====== Provided material ======
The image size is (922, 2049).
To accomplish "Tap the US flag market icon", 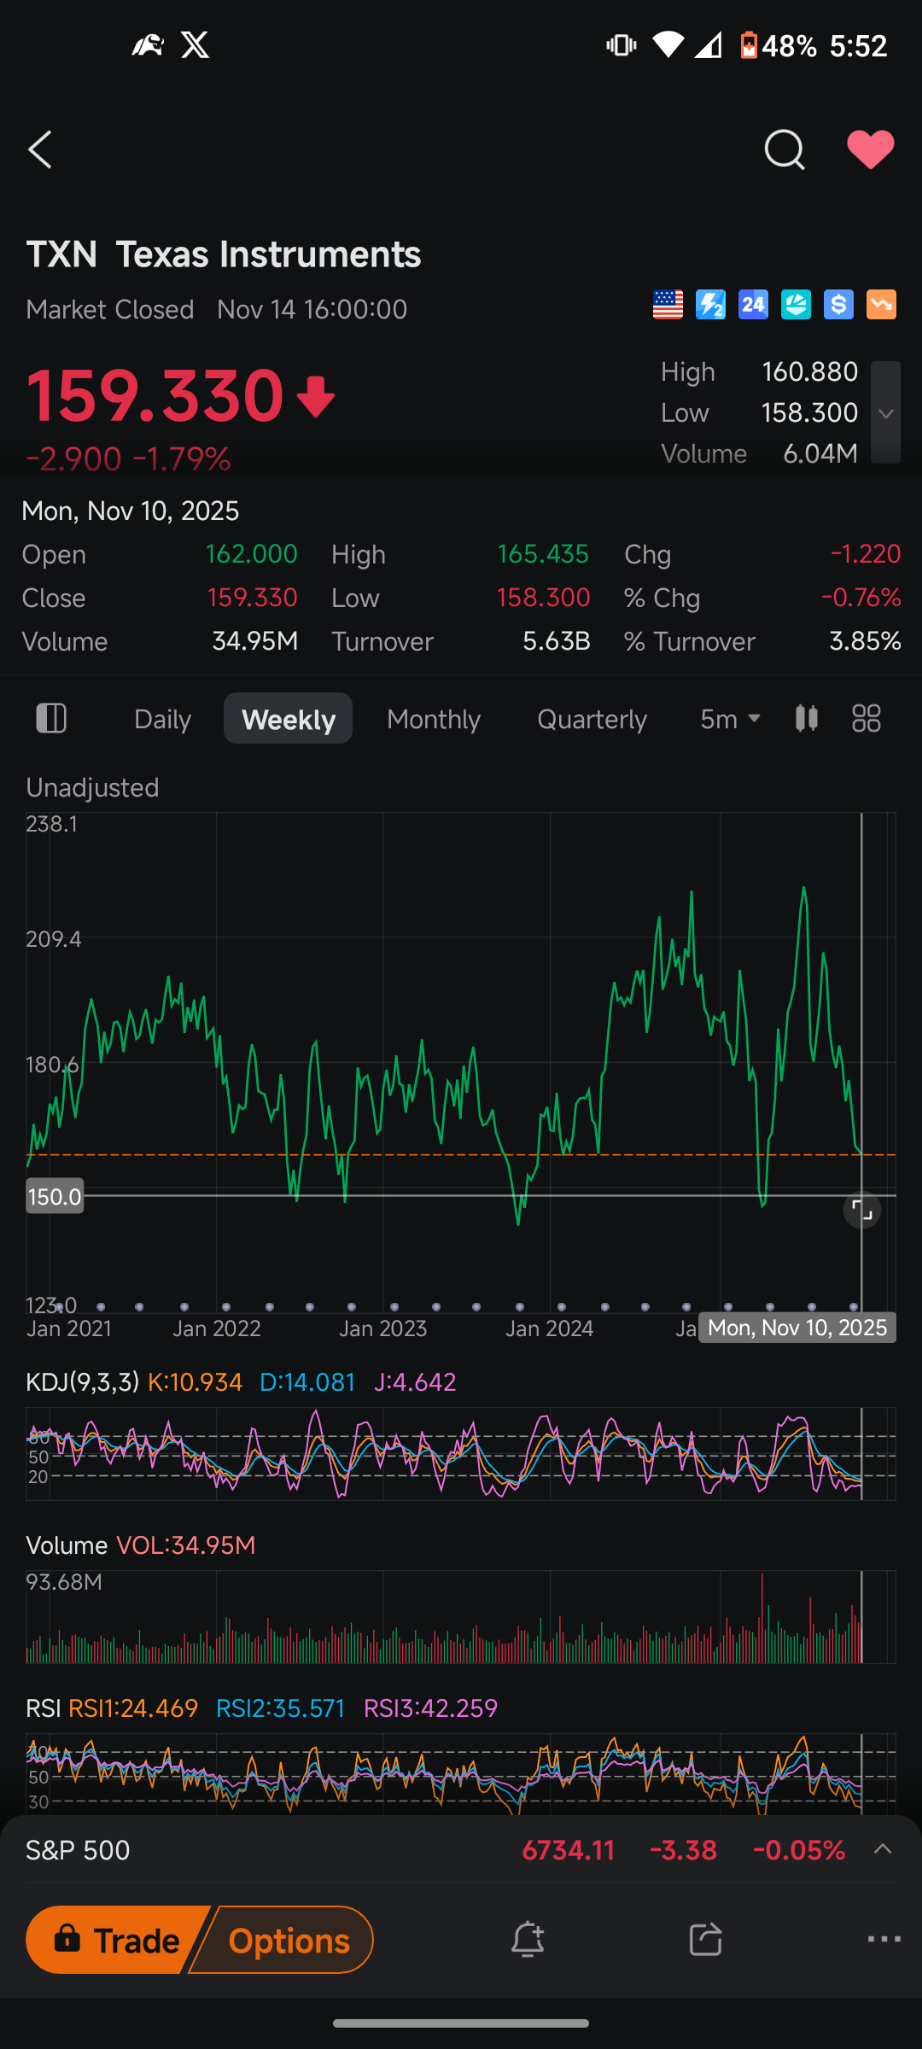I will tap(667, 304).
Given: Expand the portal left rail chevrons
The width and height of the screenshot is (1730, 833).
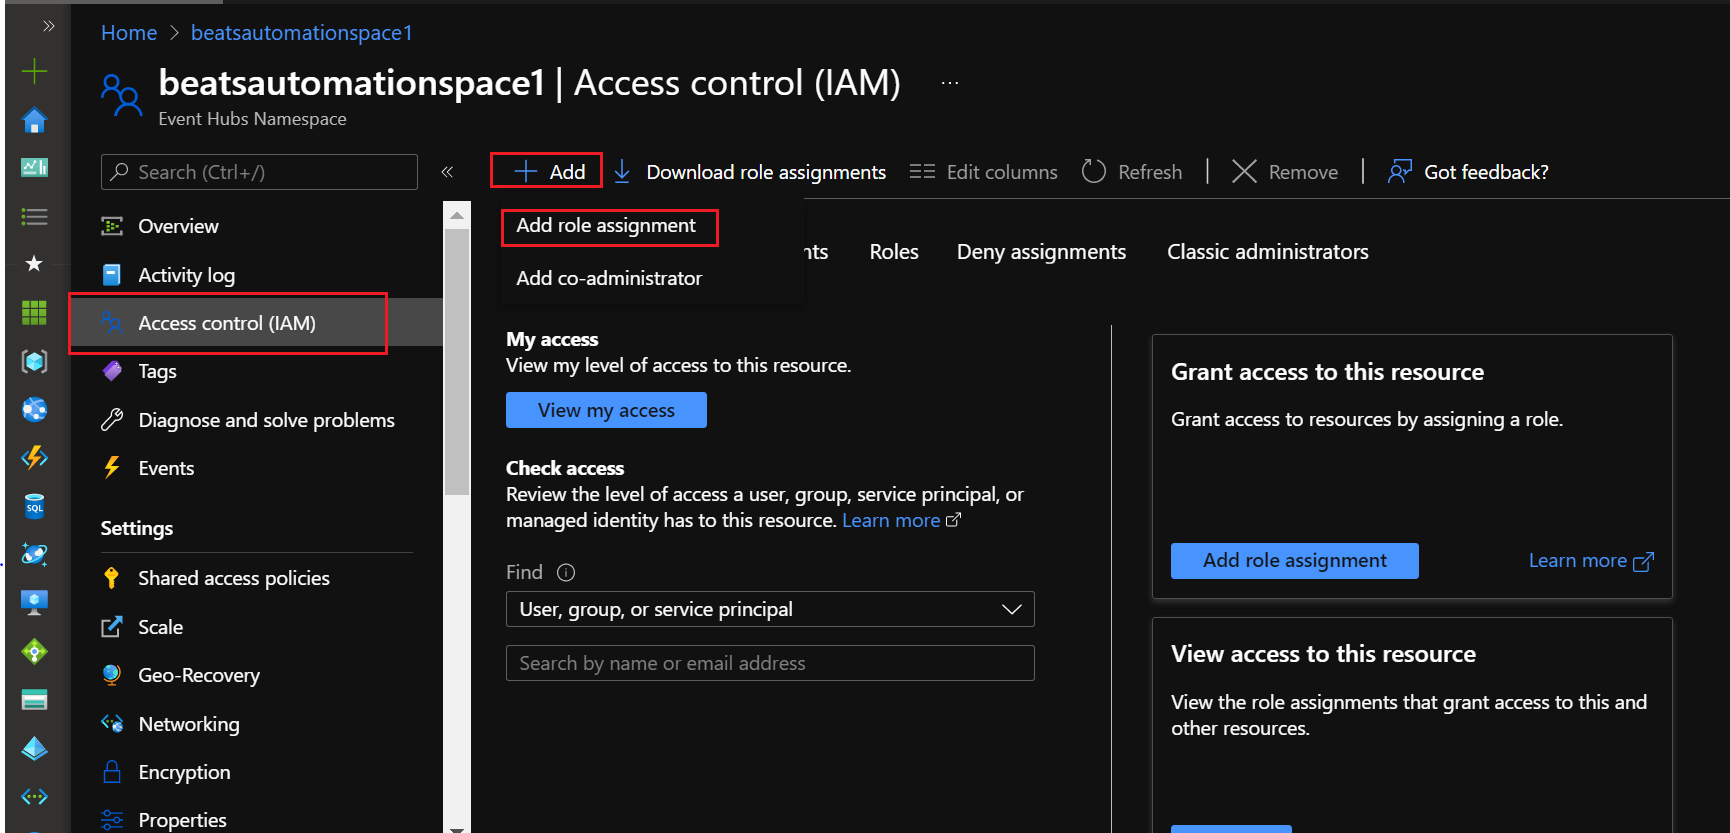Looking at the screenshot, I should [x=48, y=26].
======
● Given task: Reproduce verbatim every line of the items from the line containing "Given: Expand the portal left rail chevrons" through the end of the items, both ends included, and omit the pictures from your reproduction.

● Correct result:
Given: Expand the portal left rail chevrons
The width and height of the screenshot is (1730, 833).
Looking at the screenshot, I should [x=48, y=26].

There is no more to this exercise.